Polar amplification in idealized climates: the role of ice, moisture, and seasons
- Nicole Feldl
- Timothy Merlis
Polar amplification of climate change is simulated across models with various representations of local feedbacks and poleward energy transports. Yet uncertainty in attribution remains due to the interactive nature of the physical drivers and the different perspectives afforded by different diagnostic methods. Here, the role of sea-ice processes, moist energy transport, and the seasonal cycle of insolation are systematically isolated in two models, an energy balance model and an idealized general circulation model.

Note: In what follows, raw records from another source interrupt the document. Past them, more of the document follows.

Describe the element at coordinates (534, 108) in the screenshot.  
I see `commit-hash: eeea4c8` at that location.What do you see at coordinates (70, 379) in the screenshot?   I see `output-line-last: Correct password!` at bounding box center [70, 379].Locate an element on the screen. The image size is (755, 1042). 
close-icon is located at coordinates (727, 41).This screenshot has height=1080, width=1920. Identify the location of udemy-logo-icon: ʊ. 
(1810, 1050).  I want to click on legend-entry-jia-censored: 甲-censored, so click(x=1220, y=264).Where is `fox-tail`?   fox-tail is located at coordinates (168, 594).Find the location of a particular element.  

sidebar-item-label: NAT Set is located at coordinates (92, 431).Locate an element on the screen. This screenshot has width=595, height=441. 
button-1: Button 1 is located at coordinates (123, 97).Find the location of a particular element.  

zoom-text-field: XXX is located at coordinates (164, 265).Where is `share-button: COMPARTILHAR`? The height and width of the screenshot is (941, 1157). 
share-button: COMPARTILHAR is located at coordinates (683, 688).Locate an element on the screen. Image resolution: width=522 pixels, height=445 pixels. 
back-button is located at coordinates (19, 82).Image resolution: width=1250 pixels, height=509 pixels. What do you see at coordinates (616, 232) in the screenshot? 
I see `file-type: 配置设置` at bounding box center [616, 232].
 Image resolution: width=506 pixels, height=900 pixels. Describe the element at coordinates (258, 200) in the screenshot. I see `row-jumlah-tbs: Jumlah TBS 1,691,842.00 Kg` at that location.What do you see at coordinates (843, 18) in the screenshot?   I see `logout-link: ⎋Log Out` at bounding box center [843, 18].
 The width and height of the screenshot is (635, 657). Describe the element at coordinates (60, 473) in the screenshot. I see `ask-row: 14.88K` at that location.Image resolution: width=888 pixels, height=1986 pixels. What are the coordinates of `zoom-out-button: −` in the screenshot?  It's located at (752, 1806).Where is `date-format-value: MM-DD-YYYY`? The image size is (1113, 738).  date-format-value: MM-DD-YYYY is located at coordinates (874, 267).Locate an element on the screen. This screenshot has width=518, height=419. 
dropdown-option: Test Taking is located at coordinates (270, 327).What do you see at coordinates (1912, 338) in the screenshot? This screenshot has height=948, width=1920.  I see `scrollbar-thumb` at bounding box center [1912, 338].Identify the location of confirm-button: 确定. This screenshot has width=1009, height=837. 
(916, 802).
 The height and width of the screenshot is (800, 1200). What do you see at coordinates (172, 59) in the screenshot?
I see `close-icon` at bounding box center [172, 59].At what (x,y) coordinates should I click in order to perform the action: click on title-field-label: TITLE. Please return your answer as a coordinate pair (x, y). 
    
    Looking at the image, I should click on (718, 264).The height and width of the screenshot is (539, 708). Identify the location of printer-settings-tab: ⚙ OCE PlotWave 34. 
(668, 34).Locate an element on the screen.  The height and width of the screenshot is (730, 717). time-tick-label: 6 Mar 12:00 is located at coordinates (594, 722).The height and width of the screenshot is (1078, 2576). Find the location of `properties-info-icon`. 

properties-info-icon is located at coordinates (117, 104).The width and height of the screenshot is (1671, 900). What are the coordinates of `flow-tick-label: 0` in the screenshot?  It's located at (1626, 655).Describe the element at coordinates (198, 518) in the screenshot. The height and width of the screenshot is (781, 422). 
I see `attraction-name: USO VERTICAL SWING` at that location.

Filling this gap in the modeling hierarchy reveals that, compared to a simple ice-albedo feedback (temperature-dependent surface albedo), the addition of thermodynamic-ice processes and the seasonal cycle of insolation profoundly affects seasonal polar warming. Climatologically limited-extent ice in the warm season permits only small increases in absorbed solar radiation, producing weak warming, while thick, cold ice in the cold season enables a large radiatively forced response. Despite this enhanced winter warming, the annual-mean polar amplification is modestly reduced by thermodynamic-ice processes. When the effect of latent heat transport on the EBM’s diffusive representation of atmospheric energy transport is disabled, polar amplification is further reduced by a factor of 1.8 across the range of ice representations, suggestive of a nearly additive warming by ice and moist-transport processes. Together, the findings imply that sea-ice thinning leads to winter warming that would promote a positive lapse rate feedback and that the increase in moist energy transport would also lead, in more complex models, to additional warming via a water vapor feedback.